*** Begin section ***

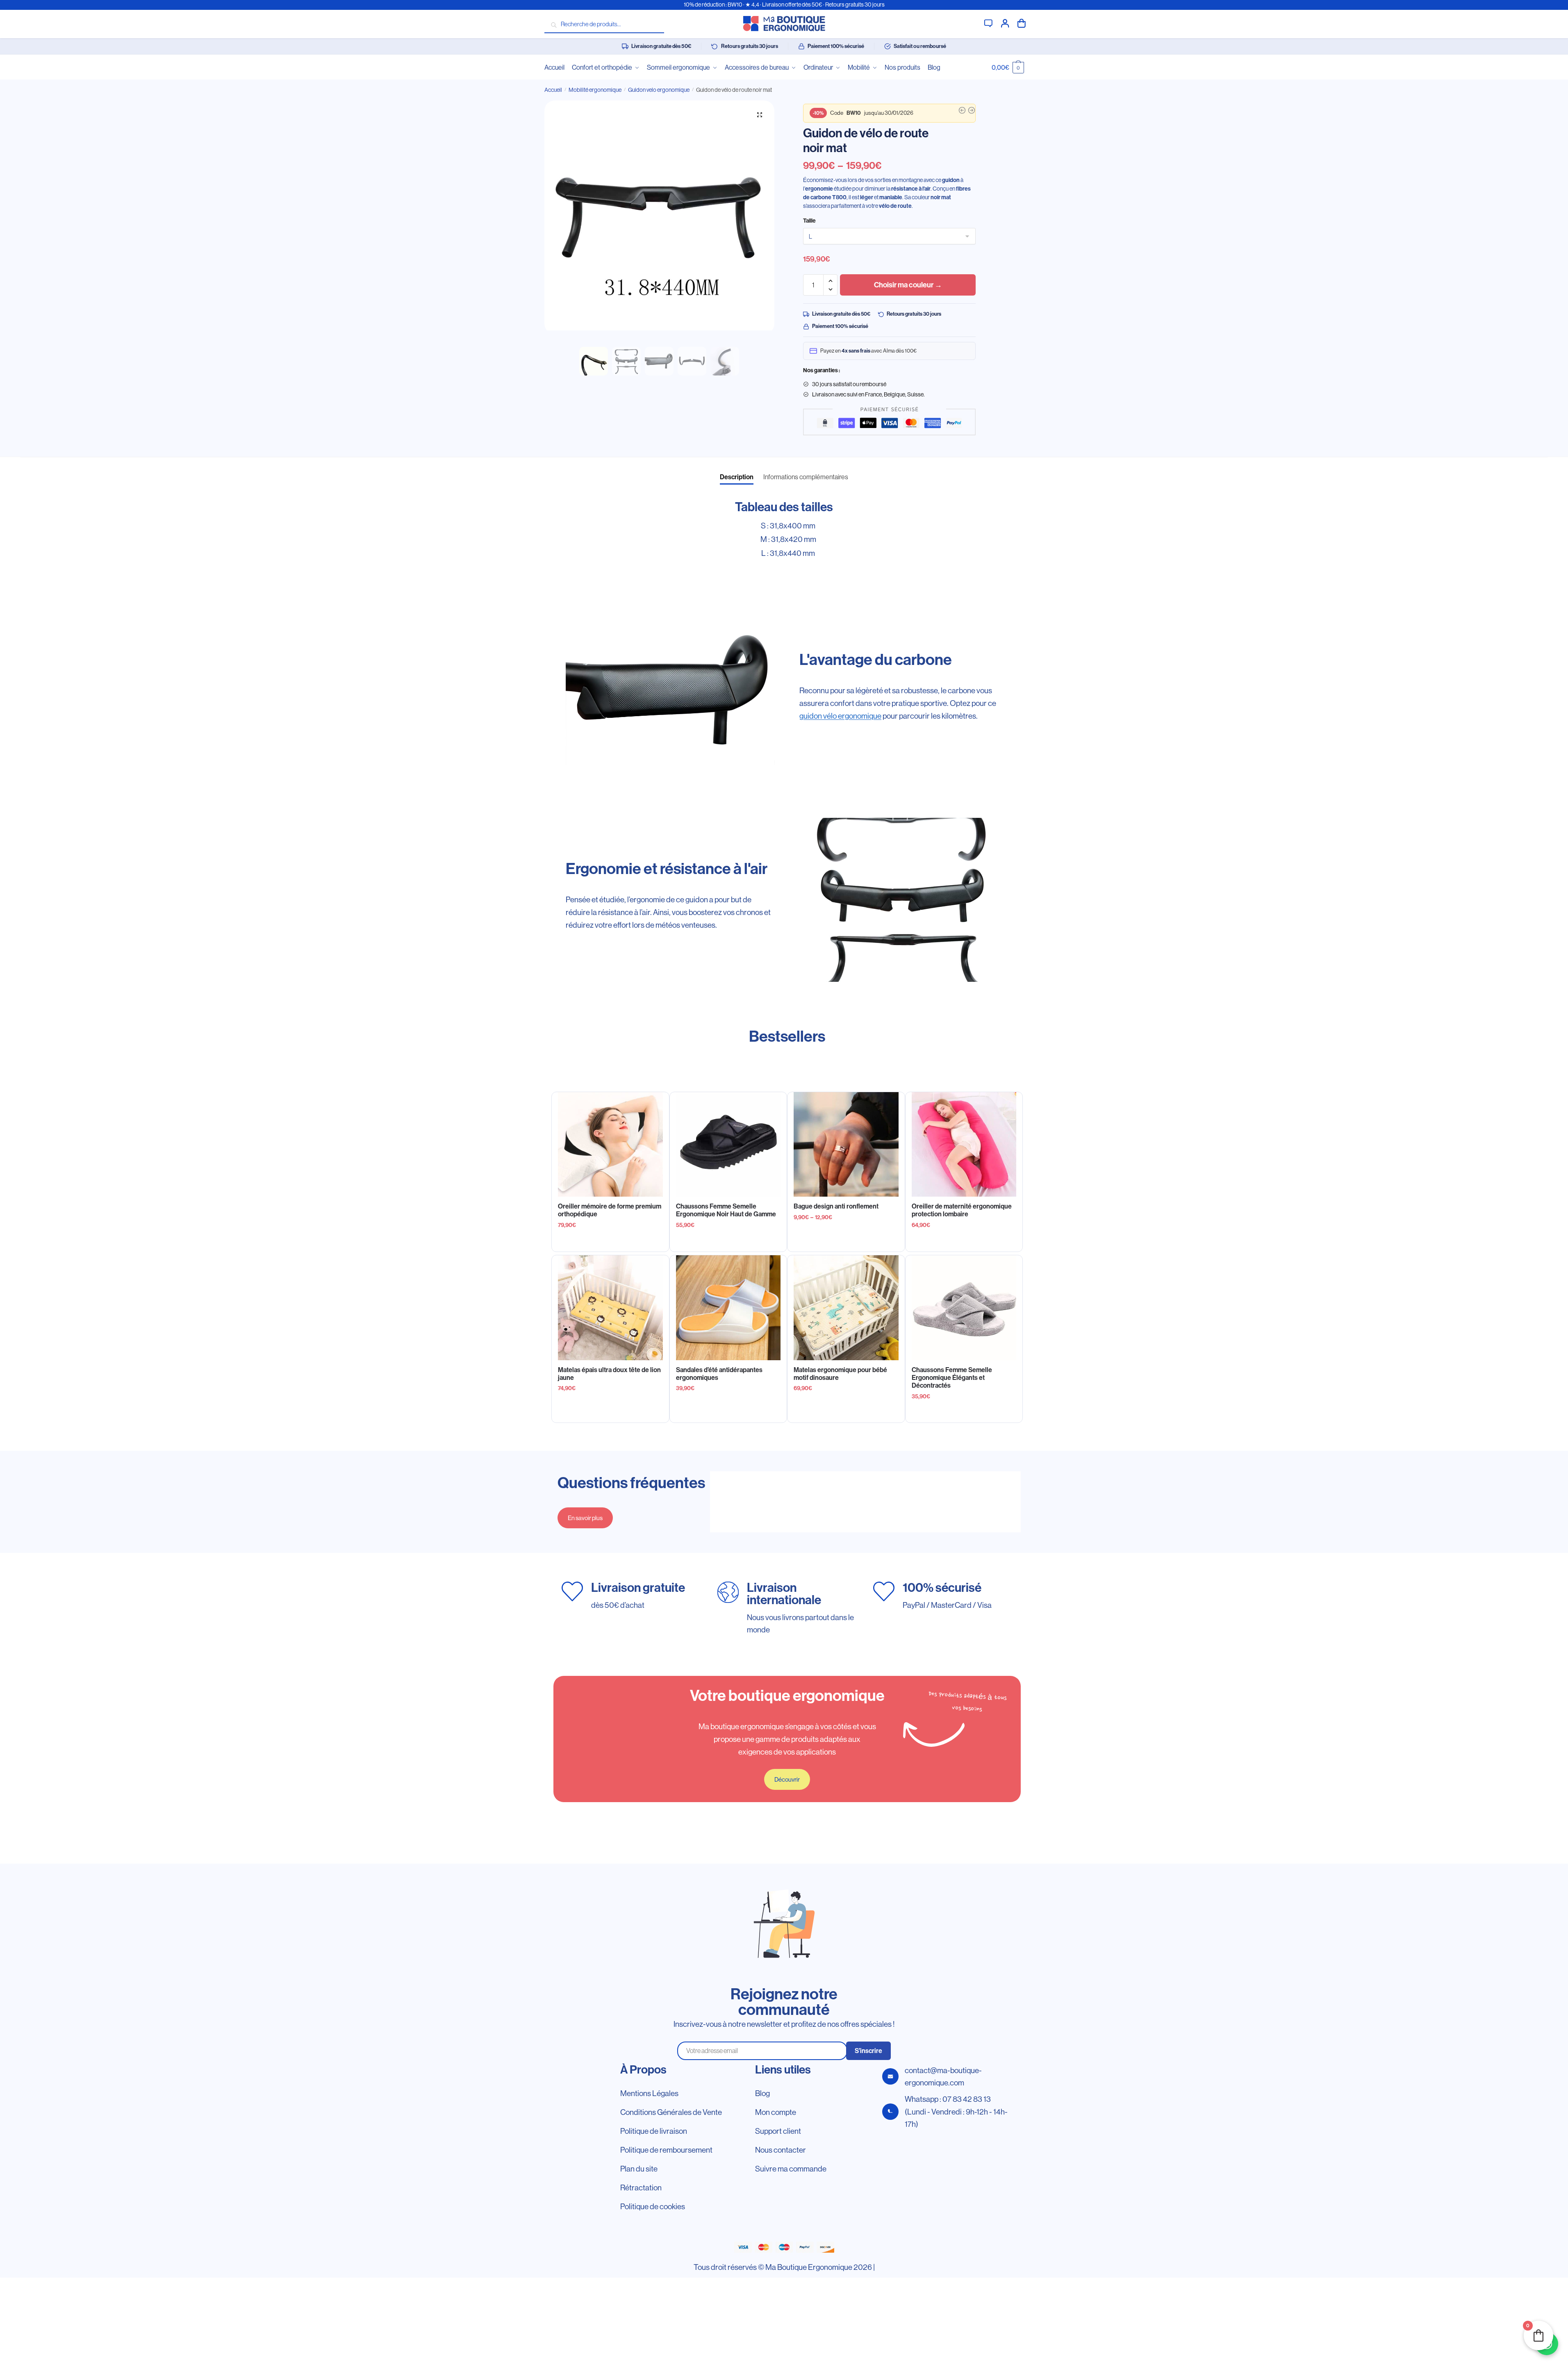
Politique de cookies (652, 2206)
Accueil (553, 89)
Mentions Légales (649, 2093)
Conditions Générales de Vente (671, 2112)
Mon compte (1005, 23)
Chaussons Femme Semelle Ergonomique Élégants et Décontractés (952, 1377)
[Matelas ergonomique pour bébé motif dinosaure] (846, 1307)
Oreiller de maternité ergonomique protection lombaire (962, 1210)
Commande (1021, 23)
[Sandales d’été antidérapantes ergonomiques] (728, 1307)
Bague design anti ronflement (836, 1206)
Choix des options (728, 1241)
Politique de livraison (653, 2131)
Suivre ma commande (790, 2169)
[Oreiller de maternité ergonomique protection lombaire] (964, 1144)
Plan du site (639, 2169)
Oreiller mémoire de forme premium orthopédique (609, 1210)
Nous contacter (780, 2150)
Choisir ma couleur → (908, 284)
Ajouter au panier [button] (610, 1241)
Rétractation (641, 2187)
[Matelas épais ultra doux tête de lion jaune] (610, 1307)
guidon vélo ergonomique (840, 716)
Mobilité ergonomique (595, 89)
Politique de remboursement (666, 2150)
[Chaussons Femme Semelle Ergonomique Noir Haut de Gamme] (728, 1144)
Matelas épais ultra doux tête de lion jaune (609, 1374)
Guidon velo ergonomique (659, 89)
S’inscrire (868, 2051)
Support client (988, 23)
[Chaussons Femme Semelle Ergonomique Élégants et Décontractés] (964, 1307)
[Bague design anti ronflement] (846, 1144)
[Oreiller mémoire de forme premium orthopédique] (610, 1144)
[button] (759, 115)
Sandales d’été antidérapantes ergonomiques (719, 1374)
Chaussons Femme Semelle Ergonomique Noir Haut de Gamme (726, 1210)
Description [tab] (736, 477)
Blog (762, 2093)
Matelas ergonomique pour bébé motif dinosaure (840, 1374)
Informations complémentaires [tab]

*** End section ***

The problem: Return the listing verbatim, pictures excluded.

Written response:
Politique de cookies (652, 2206)
Accueil (553, 89)
Mentions Légales (649, 2093)
Conditions Générales de Vente (671, 2112)
Mon compte (1005, 23)
Chaussons Femme Semelle Ergonomique Élégants et Décontractés (952, 1377)
[Matelas ergonomique pour bébé motif dinosaure] (846, 1307)
Oreiller de maternité ergonomique protection lombaire (962, 1210)
Commande (1021, 23)
[Sandales d’été antidérapantes ergonomiques] (728, 1307)
Bague design anti ronflement (836, 1206)
Choix des options (728, 1241)
Politique de livraison (653, 2131)
Suivre ma commande (790, 2169)
[Oreiller de maternité ergonomique protection lombaire] (964, 1144)
Plan du site (639, 2169)
Oreiller mémoire de forme premium orthopédique (609, 1210)
Nous contacter (780, 2150)
Choisir ma couleur → (908, 284)
Ajouter au panier [button] (610, 1241)
Rétractation (641, 2187)
[Matelas épais ultra doux tête de lion jaune] (610, 1307)
guidon vélo ergonomique (840, 716)
Mobilité ergonomique (595, 89)
Politique de remboursement (666, 2150)
[Chaussons Femme Semelle Ergonomique Noir Haut de Gamme] (728, 1144)
Matelas épais ultra doux tête de lion jaune (609, 1374)
Guidon velo ergonomique (659, 89)
S’inscrire (868, 2051)
Support client (988, 23)
[Chaussons Femme Semelle Ergonomique Élégants et Décontractés] (964, 1307)
[Bague design anti ronflement] (846, 1144)
[Oreiller mémoire de forme premium orthopédique] (610, 1144)
[button] (759, 115)
Sandales d’été antidérapantes ergonomiques (719, 1374)
Chaussons Femme Semelle Ergonomique Noir Haut de Gamme (726, 1210)
Description [tab] (736, 477)
Blog (762, 2093)
Matelas ergonomique pour bébé motif dinosaure (840, 1374)
Informations complémentaires [tab]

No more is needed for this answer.